◆ **Dataset items**:
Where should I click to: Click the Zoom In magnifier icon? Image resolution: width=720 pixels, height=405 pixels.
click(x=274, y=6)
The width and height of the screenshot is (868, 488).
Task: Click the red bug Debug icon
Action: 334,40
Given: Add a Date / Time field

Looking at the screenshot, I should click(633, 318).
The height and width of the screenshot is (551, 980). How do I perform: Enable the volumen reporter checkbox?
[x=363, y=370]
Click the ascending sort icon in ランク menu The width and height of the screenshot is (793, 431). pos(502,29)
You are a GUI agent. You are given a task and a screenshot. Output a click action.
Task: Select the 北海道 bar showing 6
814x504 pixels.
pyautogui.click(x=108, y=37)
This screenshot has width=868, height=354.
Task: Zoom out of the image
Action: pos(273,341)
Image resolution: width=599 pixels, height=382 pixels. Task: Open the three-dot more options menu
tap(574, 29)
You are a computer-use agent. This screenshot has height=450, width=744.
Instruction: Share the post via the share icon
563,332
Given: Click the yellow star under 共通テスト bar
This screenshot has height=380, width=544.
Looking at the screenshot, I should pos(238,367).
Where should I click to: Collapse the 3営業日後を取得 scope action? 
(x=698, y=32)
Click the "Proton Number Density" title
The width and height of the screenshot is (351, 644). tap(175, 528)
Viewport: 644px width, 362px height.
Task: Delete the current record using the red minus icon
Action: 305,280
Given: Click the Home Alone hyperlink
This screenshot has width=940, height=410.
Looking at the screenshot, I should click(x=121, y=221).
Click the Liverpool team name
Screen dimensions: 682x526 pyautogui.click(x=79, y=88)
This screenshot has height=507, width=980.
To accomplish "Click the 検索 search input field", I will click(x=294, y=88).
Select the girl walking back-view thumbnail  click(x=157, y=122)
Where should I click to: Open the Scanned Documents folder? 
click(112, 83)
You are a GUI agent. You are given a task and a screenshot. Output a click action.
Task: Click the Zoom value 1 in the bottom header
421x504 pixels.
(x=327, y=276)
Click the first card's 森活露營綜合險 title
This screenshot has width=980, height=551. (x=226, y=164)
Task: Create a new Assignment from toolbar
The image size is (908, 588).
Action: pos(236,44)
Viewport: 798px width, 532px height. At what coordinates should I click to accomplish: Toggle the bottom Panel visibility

◆ **Your assignment**: Please restate the records in full, word for word.

◆ **Expected output**:
Where should I click to: Click the Zoom In magnifier icon? Image resolution: width=720 pixels, height=405 pixels.
click(x=274, y=6)
The width and height of the screenshot is (868, 488).
Task: Click the red bug Debug icon
Action: 334,40
Given: Add a Date / Time field

Looking at the screenshot, I should click(633, 318).
The height and width of the screenshot is (551, 980). How do I perform: Enable the volumen reporter checkbox?
[x=363, y=370]
Click the ascending sort icon in ランク menu The width and height of the screenshot is (793, 431). pos(502,29)
You are a GUI agent. You are given a task and a screenshot. Output a click action.
Task: Select the 北海道 bar showing 6
814x504 pixels.
pyautogui.click(x=108, y=37)
This screenshot has width=868, height=354.
Task: Zoom out of the image
Action: pos(273,341)
Image resolution: width=599 pixels, height=382 pixels. Task: Open the three-dot more options menu
tap(574, 29)
You are a computer-use agent. This screenshot has height=450, width=744.
Instruction: Share the post via the share icon
563,332
Given: Click the yellow star under 共通テスト bar
This screenshot has height=380, width=544.
Looking at the screenshot, I should pos(238,367).
Where should I click to: Collapse the 3営業日後を取得 scope action? 
(x=698, y=32)
Click the "Proton Number Density" title
The width and height of the screenshot is (351, 644). tap(175, 528)
Viewport: 644px width, 362px height.
Task: Delete the current record using the red minus icon
Action: 305,280
Given: Click the Home Alone hyperlink
This screenshot has width=940, height=410.
Looking at the screenshot, I should click(x=121, y=221).
Click the Liverpool team name
Screen dimensions: 682x526 pyautogui.click(x=79, y=88)
This screenshot has height=507, width=980.
To accomplish "Click the 検索 search input field", I will click(x=294, y=88).
Select the girl walking back-view thumbnail  click(x=157, y=122)
Where should I click to: Open the Scanned Documents folder? 
click(112, 83)
You are a GUI agent. You are given a task and a screenshot. Output a click action.
Task: Click the Zoom value 1 in the bottom header
421x504 pixels.
(x=327, y=276)
Click the first card's 森活露營綜合險 title
This screenshot has width=980, height=551. (x=226, y=164)
Task: Create a new Assignment from toolbar
The image size is (908, 588).
Action: pos(236,44)
Viewport: 798px width, 532px height. At what coordinates should I click to accomplish: Toggle the bottom Panel visibility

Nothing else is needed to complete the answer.